## INSTRUCTIONS FOR THE TASK
Copy out the rows word for word, beginning at the line that has "How do I perform: Close" and continuing through the last of the rows. Leave the pictures out of your copy.

Entries on target coordinates:

┏━━

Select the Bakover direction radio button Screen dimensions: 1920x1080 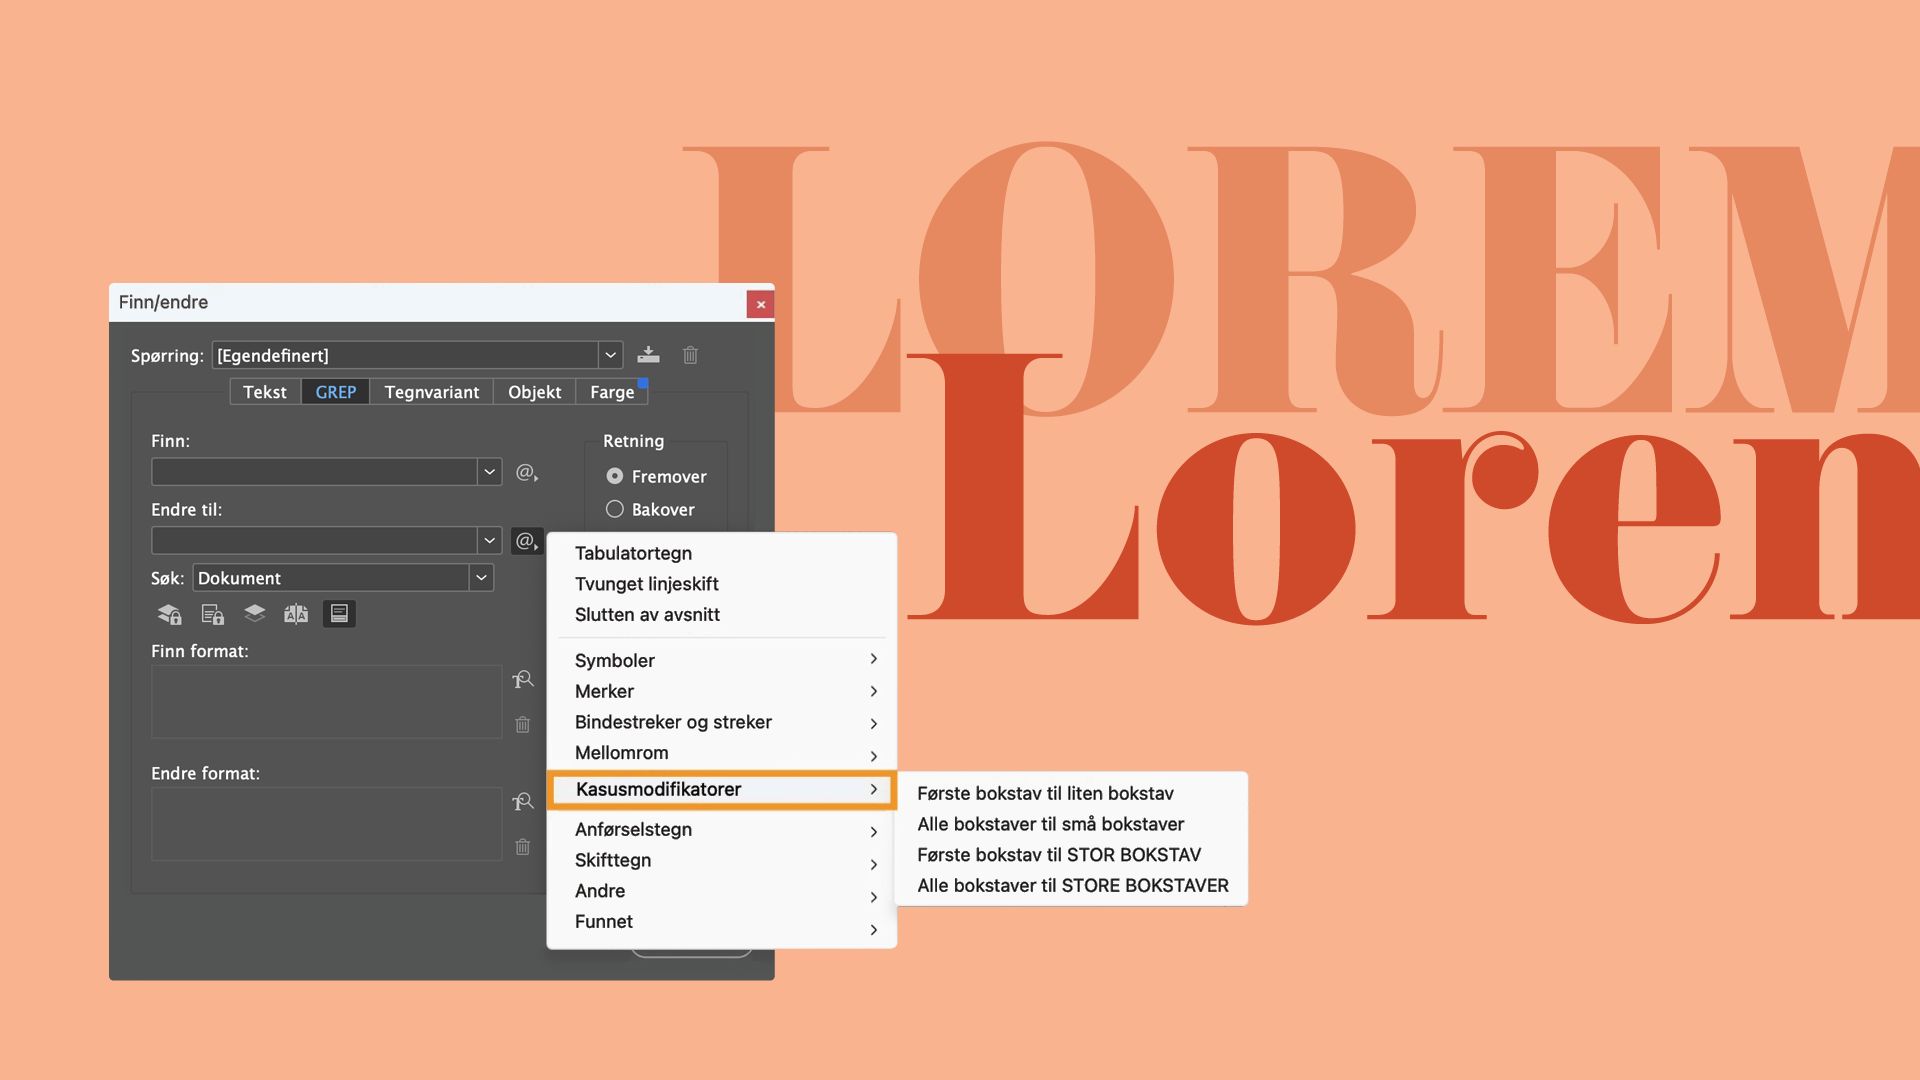click(x=615, y=509)
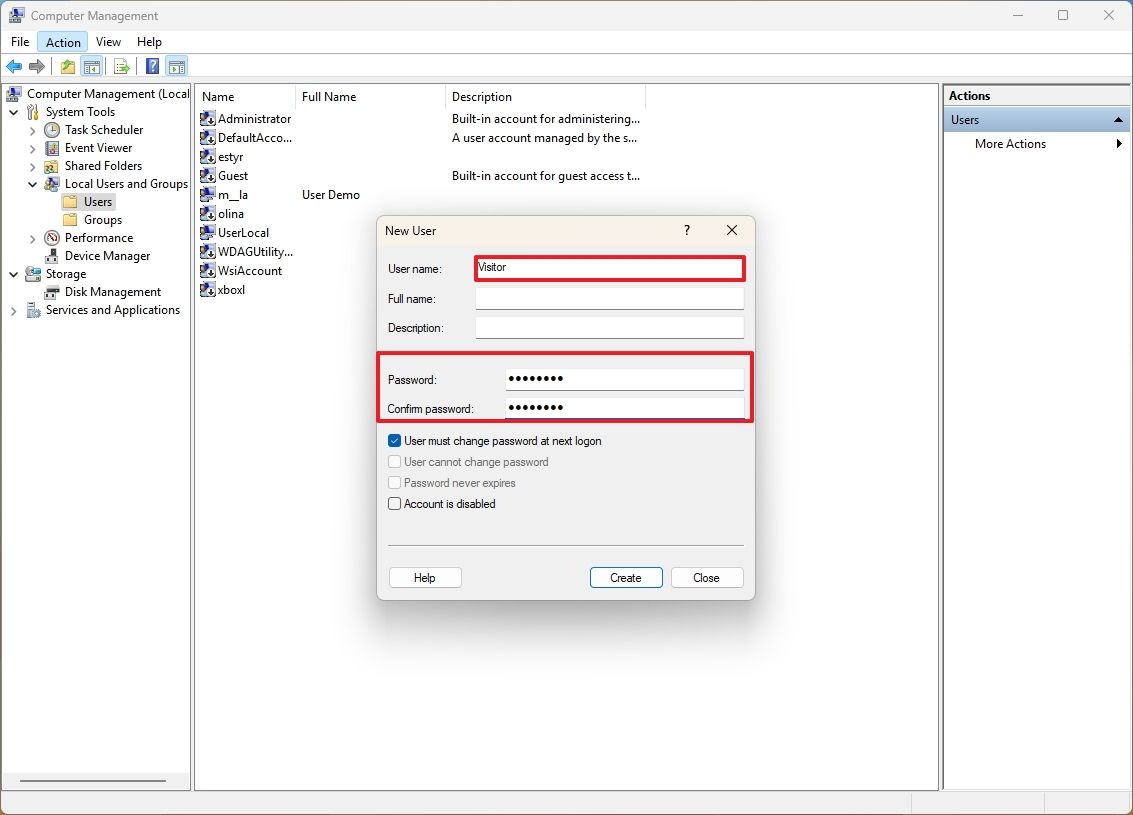Open the Action menu
Screen dimensions: 1133x815
coord(62,42)
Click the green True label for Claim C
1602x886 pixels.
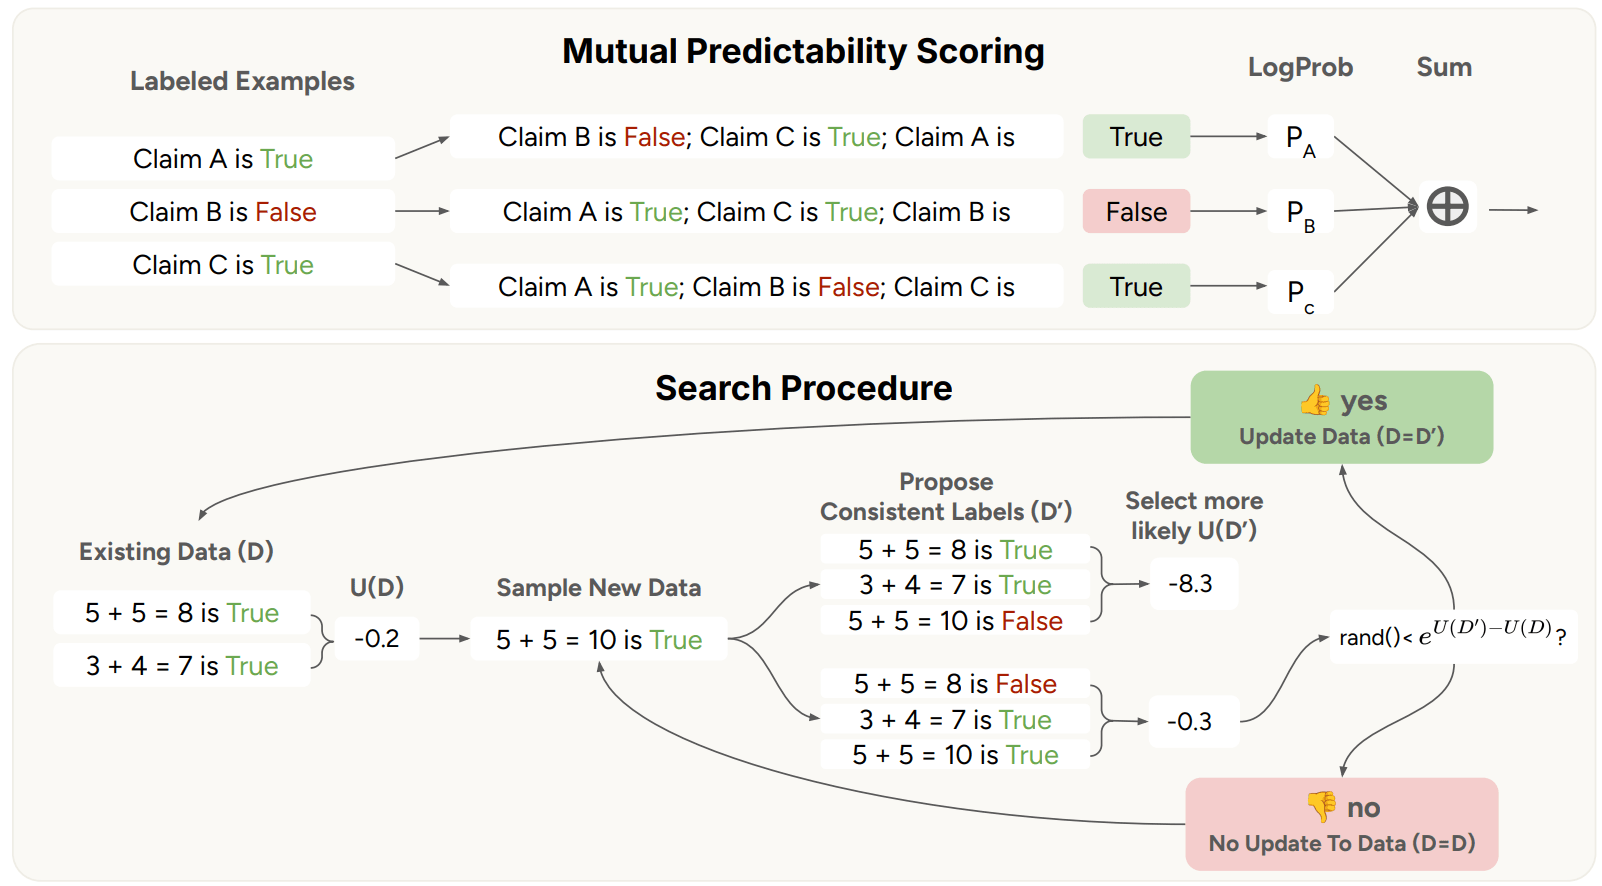click(1136, 287)
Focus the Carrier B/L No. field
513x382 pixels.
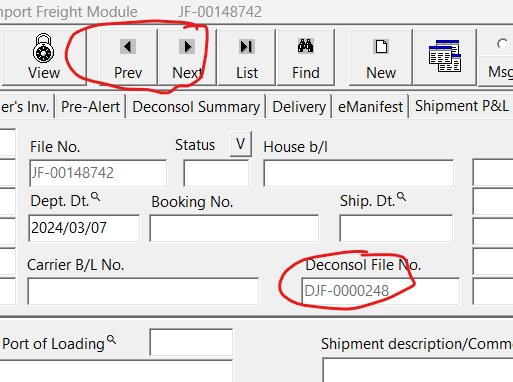pyautogui.click(x=143, y=291)
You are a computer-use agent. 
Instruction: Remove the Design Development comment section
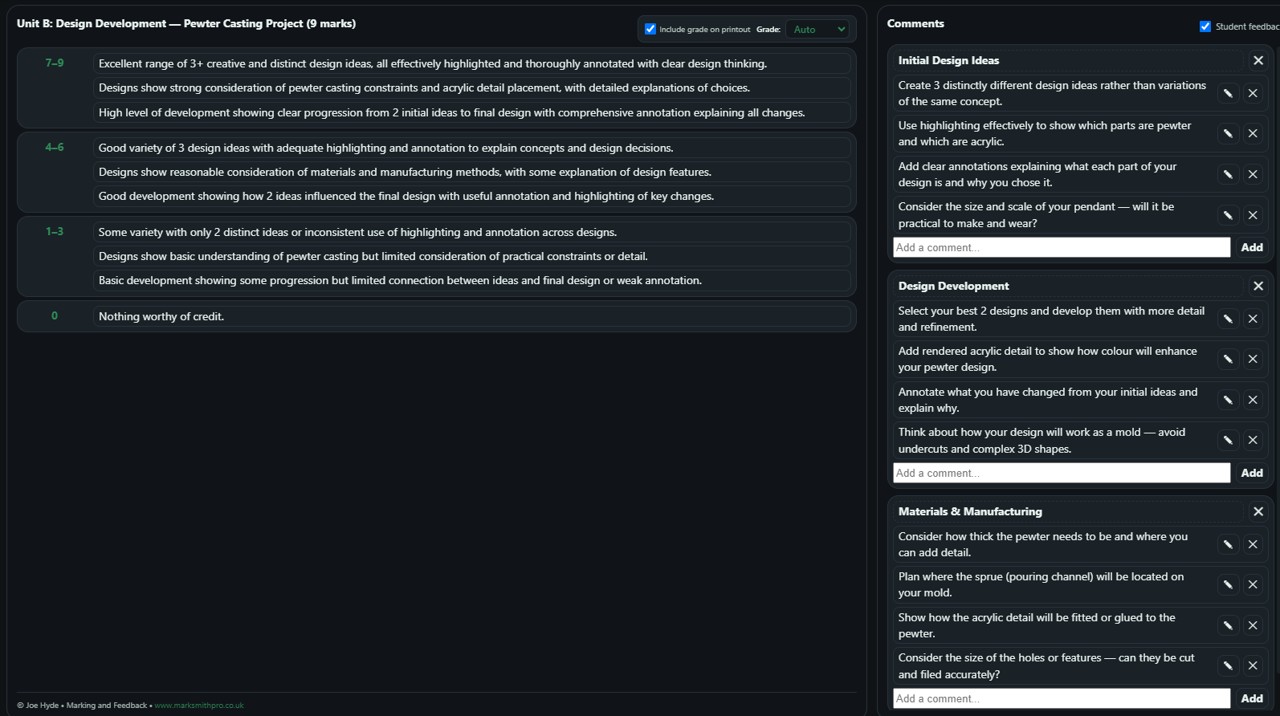click(1258, 286)
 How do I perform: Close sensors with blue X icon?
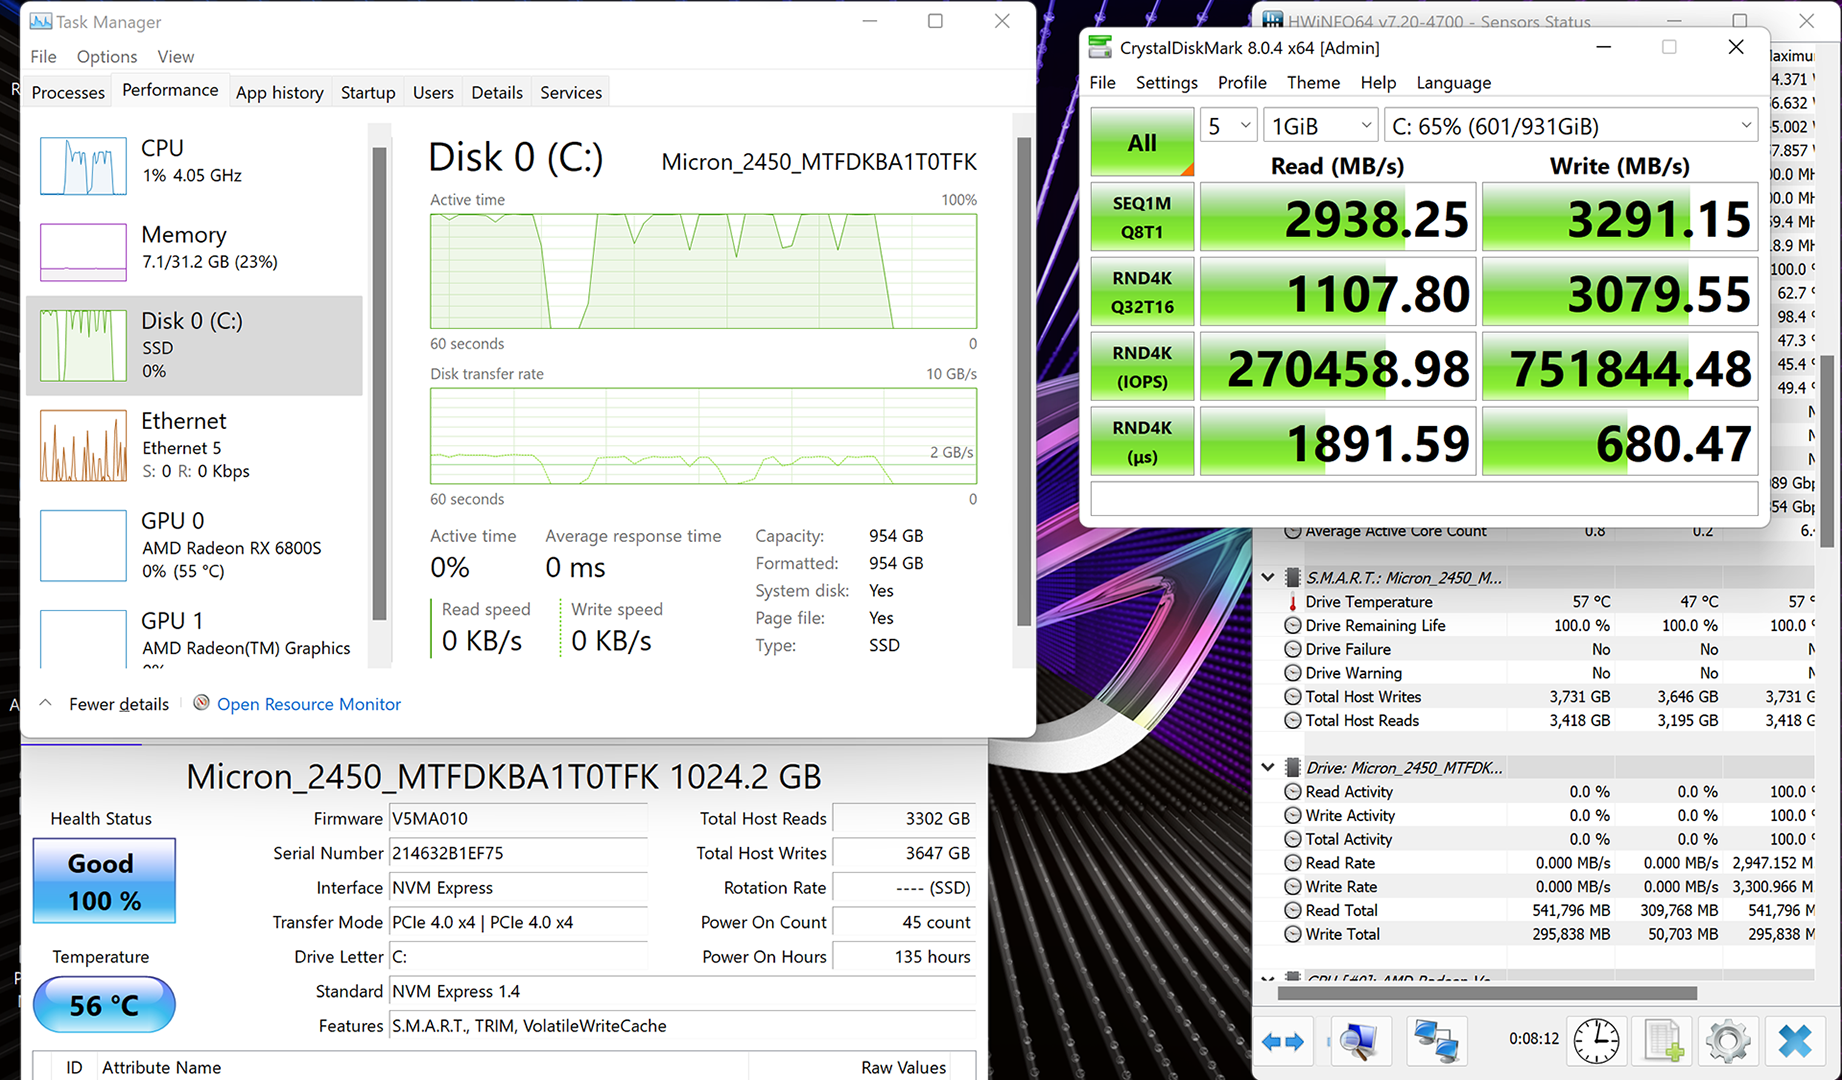[x=1794, y=1041]
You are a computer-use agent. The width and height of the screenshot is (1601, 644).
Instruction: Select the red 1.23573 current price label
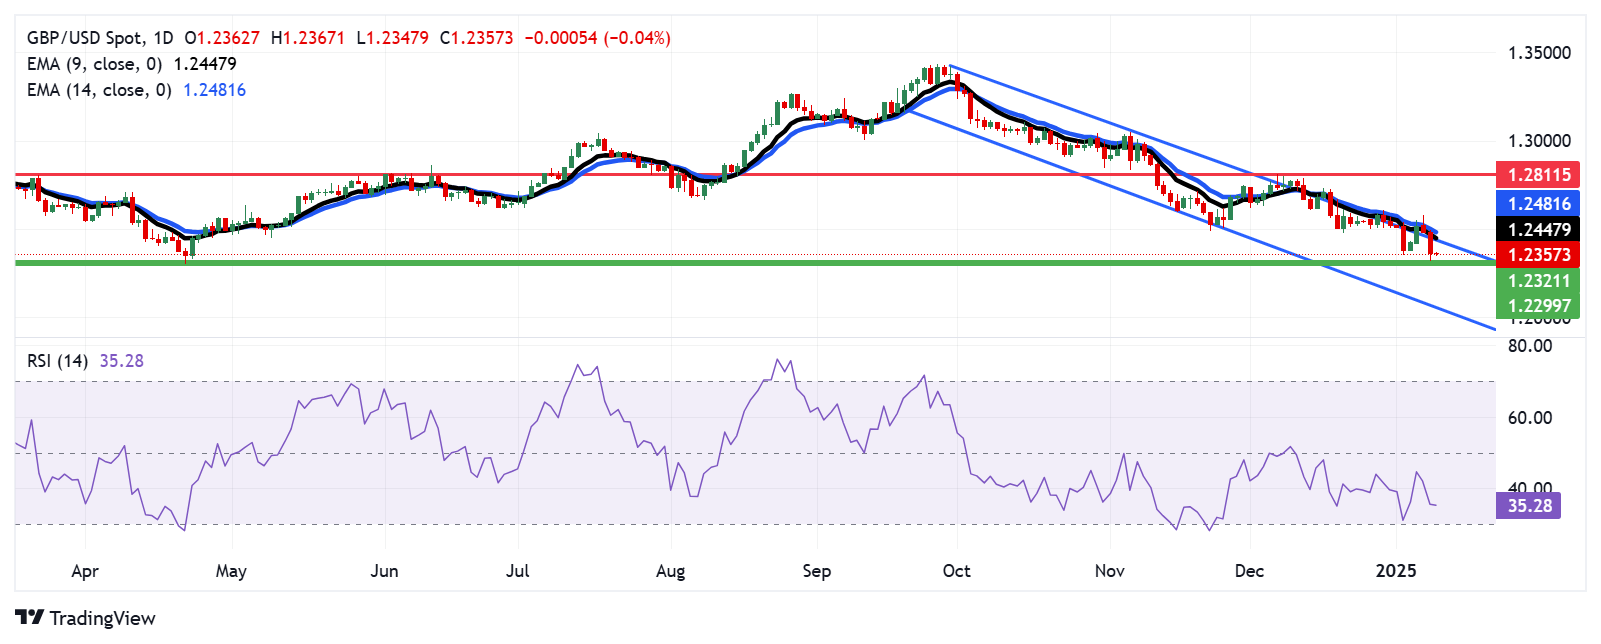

┗━━

## ANSWER FOR THIS EXERCISE
 How do I perform: Close sensors with blue X icon?
[x=1794, y=1041]
You are a computer-use agent. The width and height of the screenshot is (1601, 644).
Instruction: Select the red 1.23573 current price label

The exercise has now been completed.